**Exercise instructions**
Search the records below for "purple" and copy every line it turns up in.

[The data]

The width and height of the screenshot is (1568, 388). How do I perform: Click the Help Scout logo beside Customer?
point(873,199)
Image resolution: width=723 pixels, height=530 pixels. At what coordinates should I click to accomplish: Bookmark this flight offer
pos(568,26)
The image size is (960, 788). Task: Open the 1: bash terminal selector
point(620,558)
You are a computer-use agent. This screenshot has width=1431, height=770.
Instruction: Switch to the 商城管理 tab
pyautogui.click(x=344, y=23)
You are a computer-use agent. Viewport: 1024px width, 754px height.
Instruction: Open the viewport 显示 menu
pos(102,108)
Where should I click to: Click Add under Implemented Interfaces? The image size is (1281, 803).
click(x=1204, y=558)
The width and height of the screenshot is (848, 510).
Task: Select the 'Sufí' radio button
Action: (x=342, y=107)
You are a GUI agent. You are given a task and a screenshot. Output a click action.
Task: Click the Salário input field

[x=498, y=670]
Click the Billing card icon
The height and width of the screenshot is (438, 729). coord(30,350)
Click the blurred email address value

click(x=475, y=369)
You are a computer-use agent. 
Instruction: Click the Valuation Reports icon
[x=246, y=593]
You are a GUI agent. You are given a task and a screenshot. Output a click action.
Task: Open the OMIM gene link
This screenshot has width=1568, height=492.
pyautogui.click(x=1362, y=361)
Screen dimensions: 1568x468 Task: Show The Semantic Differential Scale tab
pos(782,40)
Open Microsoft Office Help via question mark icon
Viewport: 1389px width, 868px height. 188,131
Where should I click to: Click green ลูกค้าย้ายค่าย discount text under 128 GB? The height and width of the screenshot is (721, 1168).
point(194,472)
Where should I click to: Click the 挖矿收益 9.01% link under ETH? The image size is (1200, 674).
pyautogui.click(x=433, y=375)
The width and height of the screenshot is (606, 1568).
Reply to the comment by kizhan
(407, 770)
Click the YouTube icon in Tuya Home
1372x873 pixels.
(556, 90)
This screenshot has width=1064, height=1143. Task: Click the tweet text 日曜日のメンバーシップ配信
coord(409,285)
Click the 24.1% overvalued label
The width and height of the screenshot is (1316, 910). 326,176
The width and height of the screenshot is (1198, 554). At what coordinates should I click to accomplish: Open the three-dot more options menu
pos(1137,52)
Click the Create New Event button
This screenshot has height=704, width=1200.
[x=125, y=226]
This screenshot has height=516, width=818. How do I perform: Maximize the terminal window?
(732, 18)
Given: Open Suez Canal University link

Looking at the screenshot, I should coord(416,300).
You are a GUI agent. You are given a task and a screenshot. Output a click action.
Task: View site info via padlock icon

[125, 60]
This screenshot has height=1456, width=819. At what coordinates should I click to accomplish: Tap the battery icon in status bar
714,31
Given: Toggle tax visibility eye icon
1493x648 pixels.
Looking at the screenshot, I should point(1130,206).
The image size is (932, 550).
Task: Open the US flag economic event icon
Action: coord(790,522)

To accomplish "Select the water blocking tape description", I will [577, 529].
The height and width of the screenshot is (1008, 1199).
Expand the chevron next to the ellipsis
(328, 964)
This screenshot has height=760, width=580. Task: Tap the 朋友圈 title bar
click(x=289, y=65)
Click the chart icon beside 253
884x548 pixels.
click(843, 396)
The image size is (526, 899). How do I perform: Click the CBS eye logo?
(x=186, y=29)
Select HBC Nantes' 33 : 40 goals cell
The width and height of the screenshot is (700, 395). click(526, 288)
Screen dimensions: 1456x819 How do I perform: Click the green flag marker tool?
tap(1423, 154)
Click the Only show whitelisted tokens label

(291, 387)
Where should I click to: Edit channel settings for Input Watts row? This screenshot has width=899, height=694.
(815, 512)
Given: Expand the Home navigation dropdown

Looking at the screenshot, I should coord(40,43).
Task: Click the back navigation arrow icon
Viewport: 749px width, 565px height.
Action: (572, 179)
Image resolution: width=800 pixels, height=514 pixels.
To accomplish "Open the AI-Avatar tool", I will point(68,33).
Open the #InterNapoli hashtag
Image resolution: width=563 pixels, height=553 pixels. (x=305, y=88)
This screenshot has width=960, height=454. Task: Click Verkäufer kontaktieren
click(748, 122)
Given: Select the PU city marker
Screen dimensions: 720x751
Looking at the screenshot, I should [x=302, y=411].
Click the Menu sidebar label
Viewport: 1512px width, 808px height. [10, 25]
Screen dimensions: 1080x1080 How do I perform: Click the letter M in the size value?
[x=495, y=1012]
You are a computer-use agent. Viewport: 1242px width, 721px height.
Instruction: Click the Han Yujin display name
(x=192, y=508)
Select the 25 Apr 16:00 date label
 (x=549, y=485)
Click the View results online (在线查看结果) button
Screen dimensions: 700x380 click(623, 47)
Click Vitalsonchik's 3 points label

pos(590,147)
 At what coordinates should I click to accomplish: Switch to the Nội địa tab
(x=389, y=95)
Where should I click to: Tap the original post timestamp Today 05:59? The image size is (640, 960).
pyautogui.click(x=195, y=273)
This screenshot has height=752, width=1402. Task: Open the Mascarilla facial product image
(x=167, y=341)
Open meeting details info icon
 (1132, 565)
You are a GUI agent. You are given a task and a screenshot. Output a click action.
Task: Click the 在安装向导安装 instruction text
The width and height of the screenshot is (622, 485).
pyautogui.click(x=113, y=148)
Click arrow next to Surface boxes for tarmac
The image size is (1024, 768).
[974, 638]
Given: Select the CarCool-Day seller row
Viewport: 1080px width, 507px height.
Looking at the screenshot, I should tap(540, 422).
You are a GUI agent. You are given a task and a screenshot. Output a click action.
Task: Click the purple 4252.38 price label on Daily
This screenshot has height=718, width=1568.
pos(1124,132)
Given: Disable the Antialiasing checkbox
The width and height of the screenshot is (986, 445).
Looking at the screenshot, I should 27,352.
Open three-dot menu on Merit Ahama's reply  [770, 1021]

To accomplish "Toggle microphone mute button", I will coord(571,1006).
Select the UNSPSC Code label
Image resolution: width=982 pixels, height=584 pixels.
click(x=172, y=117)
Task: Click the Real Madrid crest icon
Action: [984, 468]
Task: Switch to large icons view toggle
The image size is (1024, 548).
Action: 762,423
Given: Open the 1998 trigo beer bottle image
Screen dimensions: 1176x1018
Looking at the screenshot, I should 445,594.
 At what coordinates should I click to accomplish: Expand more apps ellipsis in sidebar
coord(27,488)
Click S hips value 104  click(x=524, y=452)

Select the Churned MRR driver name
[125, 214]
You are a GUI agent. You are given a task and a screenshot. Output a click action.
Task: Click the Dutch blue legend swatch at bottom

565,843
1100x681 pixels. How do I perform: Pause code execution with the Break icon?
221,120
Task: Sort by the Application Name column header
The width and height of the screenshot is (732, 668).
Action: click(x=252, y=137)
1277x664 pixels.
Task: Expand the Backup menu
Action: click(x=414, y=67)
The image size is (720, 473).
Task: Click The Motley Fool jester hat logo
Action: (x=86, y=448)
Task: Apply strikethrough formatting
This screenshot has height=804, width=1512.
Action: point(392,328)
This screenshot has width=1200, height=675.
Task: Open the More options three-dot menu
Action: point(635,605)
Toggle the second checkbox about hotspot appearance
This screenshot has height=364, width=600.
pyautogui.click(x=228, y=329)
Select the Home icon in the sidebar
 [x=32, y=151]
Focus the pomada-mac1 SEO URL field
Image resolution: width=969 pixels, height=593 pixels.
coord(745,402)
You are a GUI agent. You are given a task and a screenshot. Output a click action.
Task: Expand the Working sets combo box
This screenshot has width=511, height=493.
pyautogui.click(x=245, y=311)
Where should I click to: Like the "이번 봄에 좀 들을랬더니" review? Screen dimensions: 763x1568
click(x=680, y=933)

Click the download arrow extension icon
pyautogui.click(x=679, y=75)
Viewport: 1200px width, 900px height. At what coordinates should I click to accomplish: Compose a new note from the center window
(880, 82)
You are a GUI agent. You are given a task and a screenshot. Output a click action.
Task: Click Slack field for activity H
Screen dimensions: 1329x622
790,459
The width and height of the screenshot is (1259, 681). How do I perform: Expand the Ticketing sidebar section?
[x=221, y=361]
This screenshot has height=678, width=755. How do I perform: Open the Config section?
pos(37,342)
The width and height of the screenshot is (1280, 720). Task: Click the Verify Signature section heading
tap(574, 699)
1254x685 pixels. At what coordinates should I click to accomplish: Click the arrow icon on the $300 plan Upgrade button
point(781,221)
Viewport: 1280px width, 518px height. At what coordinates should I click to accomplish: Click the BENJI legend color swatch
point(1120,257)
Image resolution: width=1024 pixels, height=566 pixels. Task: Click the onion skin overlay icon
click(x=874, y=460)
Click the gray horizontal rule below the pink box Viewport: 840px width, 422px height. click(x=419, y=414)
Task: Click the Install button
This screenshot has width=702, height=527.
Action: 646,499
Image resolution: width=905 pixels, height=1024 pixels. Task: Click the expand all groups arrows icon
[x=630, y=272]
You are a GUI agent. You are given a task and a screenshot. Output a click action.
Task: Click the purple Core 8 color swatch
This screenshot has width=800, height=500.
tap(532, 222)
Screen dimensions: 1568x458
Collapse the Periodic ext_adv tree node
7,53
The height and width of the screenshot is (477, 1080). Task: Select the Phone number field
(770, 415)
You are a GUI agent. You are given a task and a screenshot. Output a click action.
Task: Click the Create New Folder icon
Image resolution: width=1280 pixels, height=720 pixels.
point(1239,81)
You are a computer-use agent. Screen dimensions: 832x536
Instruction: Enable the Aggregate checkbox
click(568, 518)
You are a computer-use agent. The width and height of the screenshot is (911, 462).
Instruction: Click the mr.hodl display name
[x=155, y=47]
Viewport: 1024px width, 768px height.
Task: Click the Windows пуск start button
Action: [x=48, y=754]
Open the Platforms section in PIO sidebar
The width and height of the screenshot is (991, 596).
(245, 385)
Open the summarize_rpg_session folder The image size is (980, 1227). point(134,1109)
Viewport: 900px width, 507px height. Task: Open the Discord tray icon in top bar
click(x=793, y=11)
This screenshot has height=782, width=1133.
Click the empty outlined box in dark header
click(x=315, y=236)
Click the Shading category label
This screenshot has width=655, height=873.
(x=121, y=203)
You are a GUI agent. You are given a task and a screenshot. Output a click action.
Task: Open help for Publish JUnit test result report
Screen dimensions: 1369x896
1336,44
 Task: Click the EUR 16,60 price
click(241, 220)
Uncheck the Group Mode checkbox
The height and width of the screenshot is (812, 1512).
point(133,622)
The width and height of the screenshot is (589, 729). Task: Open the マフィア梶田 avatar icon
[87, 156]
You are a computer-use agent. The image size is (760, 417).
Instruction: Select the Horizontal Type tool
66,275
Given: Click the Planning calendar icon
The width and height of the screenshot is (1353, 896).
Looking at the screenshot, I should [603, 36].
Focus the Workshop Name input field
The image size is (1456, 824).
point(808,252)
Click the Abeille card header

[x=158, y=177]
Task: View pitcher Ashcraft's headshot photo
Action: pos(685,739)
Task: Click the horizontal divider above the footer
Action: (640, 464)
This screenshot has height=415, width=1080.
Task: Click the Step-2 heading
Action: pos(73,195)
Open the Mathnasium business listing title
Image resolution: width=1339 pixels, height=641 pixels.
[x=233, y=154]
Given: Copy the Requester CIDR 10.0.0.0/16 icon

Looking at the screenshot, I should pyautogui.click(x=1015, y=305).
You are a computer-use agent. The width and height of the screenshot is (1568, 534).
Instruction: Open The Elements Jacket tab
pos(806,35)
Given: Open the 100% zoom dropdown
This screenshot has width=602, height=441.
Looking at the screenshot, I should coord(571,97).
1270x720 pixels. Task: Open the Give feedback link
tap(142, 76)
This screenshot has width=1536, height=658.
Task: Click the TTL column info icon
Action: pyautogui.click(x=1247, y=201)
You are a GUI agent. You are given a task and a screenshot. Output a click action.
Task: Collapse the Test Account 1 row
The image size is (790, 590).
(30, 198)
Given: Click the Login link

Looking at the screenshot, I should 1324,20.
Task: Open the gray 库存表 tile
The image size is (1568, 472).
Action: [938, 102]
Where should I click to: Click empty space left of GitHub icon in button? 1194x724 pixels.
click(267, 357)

[/The data]

**Response to this task**
Task: Click the purple 4252.38 price label on Daily
Task: Click the purple Core 8 color swatch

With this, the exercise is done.